The Court interpreted the political question doctrine to bar judicial review, not only of foreign policy decisions, but also of the manner in which such decisions were implemented. Hence, the Court held that courts could not review claims by the plaintiffs that the manner of their removal from Diego Garcia violated customary international law. The Court explains:
If we were to hold that the executive owed a duty of care toward the Chagossians, or that the executive’s actions in depopulating the islands and constructing the base had to comport with some minimum level of protections, we would be meddling in foreign affairs beyond our institutional competence. The courts may not bind the executive’s hands on matters such as these, whether directly—by restricting what may be done—or indirectly—by restricting how the executive may do it.

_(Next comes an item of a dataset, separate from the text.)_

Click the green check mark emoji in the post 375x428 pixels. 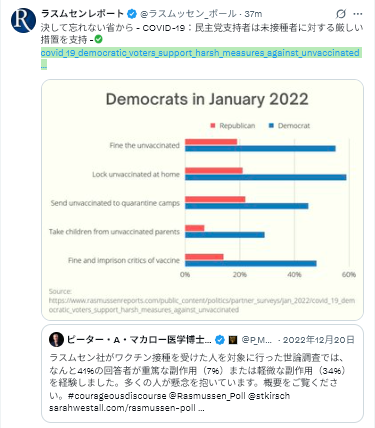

As the D.C. Circuit itself admits, the political question doctrine is notoriously murky. But it is worth noting that the Court has interpreted the doctrine so broadly that even when a U.S. foreign policy decision arguably violates customary international law, that decision is completely insulated from U.s. judicial review. If followed, this approach would seem to prevent any U.S. court from reviewing the legality or propriety of U.S. foreign policy decisions that do not implicate violations of constitutional rights. This isa attractive to me from a normative view, but I’m not sure this is quite right as a doctrinal legal matter.
One final note, the decision was authored by Judge Janice Rogers Brown, a new addition to the D.C. Circuit, well-known libertarian conservative, and likely future nominee to the U.S. Supreme Court. So her views on this and other matters bear watching.